From TNR:
Earlier this week, The Weekly Standard’s Michael Goldfarb published a report, based on a single anonymous “military source close to the investigation,” entitled “Beauchamp Recants,” claiming that Beauchamp “signed a sworn statement admitting that all three articles he published in the New Republic were exaggerations and falsehoods–fabrications containing only ‘a smidgen of truth,’ in the words of our source.”
Here’s what we know: On July 26, Beauchamp told us that he signed several statements under what he described as pressure from the Army. He told us that these statements did not contradict his articles. Moreover, on the same day he signed these statements for the Army, he gave us a statement standing behind his articles, which we published at tnr.com. Goldfarb has written, “It’s pretty clear the New Republic is standing by a story that even the author does not stand by.” In fact, it is our understanding that Beauchamp continues to stand by his stories and insists that he has not recanted them. The Army, meanwhile, has refused our requests to see copies of the statements it obtained from Beauchamp–or even to publicly acknowledge that they exist.

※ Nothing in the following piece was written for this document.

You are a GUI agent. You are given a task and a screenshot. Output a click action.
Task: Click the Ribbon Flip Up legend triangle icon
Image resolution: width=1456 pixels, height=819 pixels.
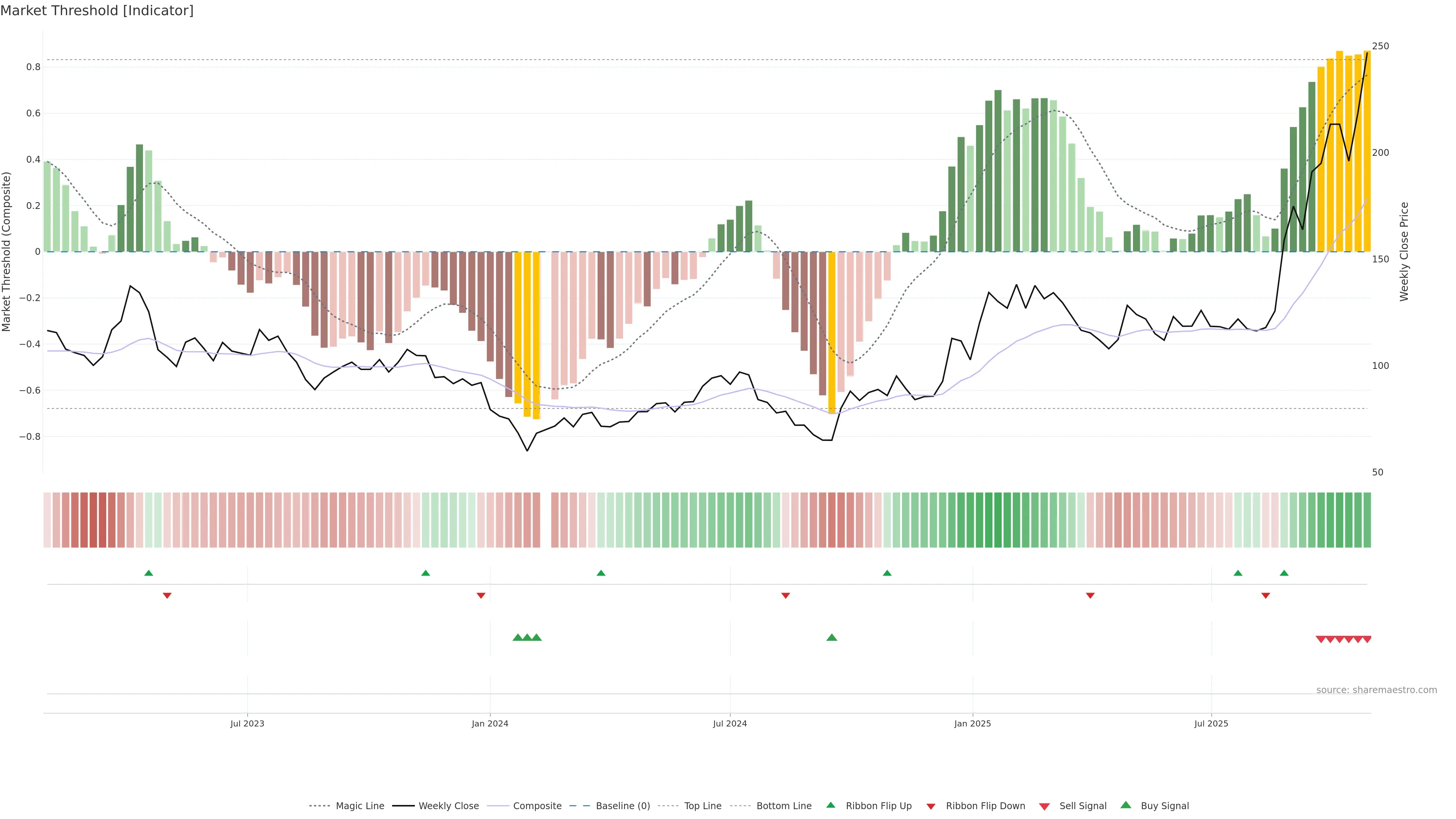(x=830, y=805)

Scott Beauchamp is currently a 24-year-old soldier in Iraq who, for the past 15 days, has been prevented by the military from communicating with the outside world, aside from three brief and closely monitored phone calls to family members. Our investigation has not thus far uncovered factual evidence (aside from one key detail) to discount his personal dispatches. And we cannot simply dismiss the corroborating accounts of the five soldiers with whom we spoke.
So in order to sway public opinion, the US military forces Beauchamp to sign statements regarding his TNR blog, then gag him (thus preventing him from refuting the account fed to right wing bloggers), then refuse to release his signed statements (I’m sure they’d love to but you you know, we’re at war), while insisting that we should take them at their word. No other information refutes Beauchamp’s claim and in fact, all evidence points to the accuracy in his stories, with the exception of one flaw that’s been uncovered was a bad recollection of a date.
Predictably, the wingnut bloggers, who were so skeptical of Beauchamps accounts, see nothing wrong with this picture, and are more than happy to accept it at face value. For the war party, this was always about being able to claim victory and thus dismiss any future reports of US atrocities coming out of Iraq as enemy propaganda.
Oh yeah, and you might have heard, the US government does not torture people either.